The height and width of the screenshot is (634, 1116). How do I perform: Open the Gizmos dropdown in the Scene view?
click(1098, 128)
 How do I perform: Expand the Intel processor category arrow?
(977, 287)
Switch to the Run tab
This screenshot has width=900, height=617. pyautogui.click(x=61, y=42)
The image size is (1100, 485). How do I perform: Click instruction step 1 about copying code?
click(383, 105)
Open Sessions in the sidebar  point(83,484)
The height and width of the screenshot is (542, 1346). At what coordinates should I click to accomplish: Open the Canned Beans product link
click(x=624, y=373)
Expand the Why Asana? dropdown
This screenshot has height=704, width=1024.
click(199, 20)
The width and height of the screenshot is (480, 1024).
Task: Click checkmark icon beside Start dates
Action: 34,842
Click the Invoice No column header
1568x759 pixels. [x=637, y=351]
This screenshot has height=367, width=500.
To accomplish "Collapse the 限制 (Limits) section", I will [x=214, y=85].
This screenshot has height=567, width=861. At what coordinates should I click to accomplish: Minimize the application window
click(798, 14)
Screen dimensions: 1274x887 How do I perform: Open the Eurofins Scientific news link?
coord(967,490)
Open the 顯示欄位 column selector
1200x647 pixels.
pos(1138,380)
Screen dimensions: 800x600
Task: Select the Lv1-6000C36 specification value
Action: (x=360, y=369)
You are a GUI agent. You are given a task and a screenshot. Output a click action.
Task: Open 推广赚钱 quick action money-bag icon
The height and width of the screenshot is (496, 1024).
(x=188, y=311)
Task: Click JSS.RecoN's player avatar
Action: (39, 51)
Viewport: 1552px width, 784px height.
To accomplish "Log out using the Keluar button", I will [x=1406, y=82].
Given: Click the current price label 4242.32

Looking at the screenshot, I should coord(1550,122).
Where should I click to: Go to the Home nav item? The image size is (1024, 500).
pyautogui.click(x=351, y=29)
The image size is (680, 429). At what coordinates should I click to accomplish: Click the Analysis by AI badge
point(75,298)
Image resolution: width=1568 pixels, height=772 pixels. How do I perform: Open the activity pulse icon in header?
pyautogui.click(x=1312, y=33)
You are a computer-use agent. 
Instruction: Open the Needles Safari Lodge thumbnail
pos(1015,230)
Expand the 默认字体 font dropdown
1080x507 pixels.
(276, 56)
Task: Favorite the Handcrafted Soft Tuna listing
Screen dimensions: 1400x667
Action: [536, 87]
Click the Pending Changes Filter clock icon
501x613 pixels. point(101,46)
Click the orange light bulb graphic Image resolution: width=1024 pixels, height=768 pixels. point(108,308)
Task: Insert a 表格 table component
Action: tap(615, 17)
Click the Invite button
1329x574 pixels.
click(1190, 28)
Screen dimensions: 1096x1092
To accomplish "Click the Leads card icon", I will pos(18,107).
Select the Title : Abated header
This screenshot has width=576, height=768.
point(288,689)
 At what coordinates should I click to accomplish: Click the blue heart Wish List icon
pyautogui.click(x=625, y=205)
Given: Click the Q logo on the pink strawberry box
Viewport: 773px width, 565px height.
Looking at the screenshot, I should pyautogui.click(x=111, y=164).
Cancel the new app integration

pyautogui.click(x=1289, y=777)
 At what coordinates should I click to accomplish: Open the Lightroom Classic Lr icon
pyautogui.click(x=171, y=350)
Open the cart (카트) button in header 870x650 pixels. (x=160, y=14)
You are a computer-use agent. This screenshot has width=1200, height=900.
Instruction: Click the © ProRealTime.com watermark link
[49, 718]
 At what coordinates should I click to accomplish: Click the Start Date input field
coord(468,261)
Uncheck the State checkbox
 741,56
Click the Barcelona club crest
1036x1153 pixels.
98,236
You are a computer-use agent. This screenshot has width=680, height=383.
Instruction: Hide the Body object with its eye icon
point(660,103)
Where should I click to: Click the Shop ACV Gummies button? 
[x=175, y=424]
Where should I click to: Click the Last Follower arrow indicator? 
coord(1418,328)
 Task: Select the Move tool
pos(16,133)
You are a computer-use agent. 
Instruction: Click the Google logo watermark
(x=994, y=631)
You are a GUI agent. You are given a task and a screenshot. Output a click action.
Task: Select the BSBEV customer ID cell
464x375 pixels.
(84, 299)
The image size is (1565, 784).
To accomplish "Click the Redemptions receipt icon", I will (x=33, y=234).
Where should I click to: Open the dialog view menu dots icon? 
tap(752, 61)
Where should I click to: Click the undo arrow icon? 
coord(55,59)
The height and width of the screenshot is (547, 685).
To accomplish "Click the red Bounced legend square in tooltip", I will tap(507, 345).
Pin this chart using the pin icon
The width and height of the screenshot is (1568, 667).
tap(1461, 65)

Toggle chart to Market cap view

> What to produce
Please transcribe the entries above exactly as written.

> Completed exercise
The height and width of the screenshot is (634, 1116). How do I perform: Open the Gizmos dropdown in the Scene view?
click(1098, 128)
 How do I perform: Expand the Intel processor category arrow?
(977, 287)
Switch to the Run tab
This screenshot has width=900, height=617. pyautogui.click(x=61, y=42)
The image size is (1100, 485). How do I perform: Click instruction step 1 about copying code?
click(383, 105)
Open Sessions in the sidebar  point(83,484)
The height and width of the screenshot is (542, 1346). At what coordinates should I click to accomplish: Open the Canned Beans product link
click(x=624, y=373)
Expand the Why Asana? dropdown
This screenshot has height=704, width=1024.
click(199, 20)
The width and height of the screenshot is (480, 1024).
Task: Click checkmark icon beside Start dates
Action: 34,842
Click the Invoice No column header
1568x759 pixels. [x=637, y=351]
This screenshot has height=367, width=500.
To accomplish "Collapse the 限制 (Limits) section", I will [x=214, y=85].
This screenshot has height=567, width=861. At what coordinates should I click to accomplish: Minimize the application window
click(798, 14)
Screen dimensions: 1274x887 How do I perform: Open the Eurofins Scientific news link?
coord(967,490)
Open the 顯示欄位 column selector
1200x647 pixels.
pos(1138,380)
Screen dimensions: 800x600
Task: Select the Lv1-6000C36 specification value
Action: (x=360, y=369)
You are a GUI agent. You are given a task and a screenshot. Output a click action.
Task: Open 推广赚钱 quick action money-bag icon
The height and width of the screenshot is (496, 1024).
(x=188, y=311)
Task: Click JSS.RecoN's player avatar
Action: (39, 51)
Viewport: 1552px width, 784px height.
To accomplish "Log out using the Keluar button", I will [x=1406, y=82].
Given: Click the current price label 4242.32

Looking at the screenshot, I should coord(1550,122).
Where should I click to: Go to the Home nav item? The image size is (1024, 500).
pyautogui.click(x=351, y=29)
The image size is (680, 429). At what coordinates should I click to accomplish: Click the Analysis by AI badge
point(75,298)
Image resolution: width=1568 pixels, height=772 pixels. How do I perform: Open the activity pulse icon in header?
pyautogui.click(x=1312, y=33)
You are a computer-use agent. 
Instruction: Open the Needles Safari Lodge thumbnail
pos(1015,230)
Expand the 默认字体 font dropdown
1080x507 pixels.
(276, 56)
Task: Favorite the Handcrafted Soft Tuna listing
Screen dimensions: 1400x667
Action: [536, 87]
Click the Pending Changes Filter clock icon
501x613 pixels. point(101,46)
Click the orange light bulb graphic Image resolution: width=1024 pixels, height=768 pixels. point(108,308)
Task: Insert a 表格 table component
Action: tap(615, 17)
Click the Invite button
1329x574 pixels.
click(1190, 28)
Screen dimensions: 1096x1092
To accomplish "Click the Leads card icon", I will pos(18,107).
Select the Title : Abated header
This screenshot has width=576, height=768.
point(288,689)
 At what coordinates should I click to accomplish: Click the blue heart Wish List icon
pyautogui.click(x=625, y=205)
Given: Click the Q logo on the pink strawberry box
Viewport: 773px width, 565px height.
Looking at the screenshot, I should pyautogui.click(x=111, y=164).
Cancel the new app integration

pyautogui.click(x=1289, y=777)
 At what coordinates should I click to accomplish: Open the Lightroom Classic Lr icon
pyautogui.click(x=171, y=350)
Open the cart (카트) button in header 870x650 pixels. (x=160, y=14)
You are a computer-use agent. This screenshot has width=1200, height=900.
Instruction: Click the © ProRealTime.com watermark link
[49, 718]
 At what coordinates should I click to accomplish: Click the Start Date input field
coord(468,261)
Uncheck the State checkbox
 741,56
Click the Barcelona club crest
1036x1153 pixels.
98,236
You are a computer-use agent. This screenshot has width=680, height=383.
Instruction: Hide the Body object with its eye icon
point(660,103)
Where should I click to: Click the Shop ACV Gummies button? 
[x=175, y=424]
Where should I click to: Click the Last Follower arrow indicator? 
coord(1418,328)
 Task: Select the Move tool
pos(16,133)
You are a computer-use agent. 
Instruction: Click the Google logo watermark
(x=994, y=631)
You are a GUI agent. You are given a task and a screenshot. Output a click action.
Task: Select the BSBEV customer ID cell
464x375 pixels.
(84, 299)
The image size is (1565, 784).
To accomplish "Click the Redemptions receipt icon", I will (x=33, y=234).
Where should I click to: Open the dialog view menu dots icon? 
tap(752, 61)
Where should I click to: Click the undo arrow icon? 
coord(55,59)
The height and width of the screenshot is (547, 685).
To accomplish "Click the red Bounced legend square in tooltip", I will tap(507, 345).
Pin this chart using the pin icon
The width and height of the screenshot is (1568, 667).
tap(1461, 65)

Toggle chart to Market cap view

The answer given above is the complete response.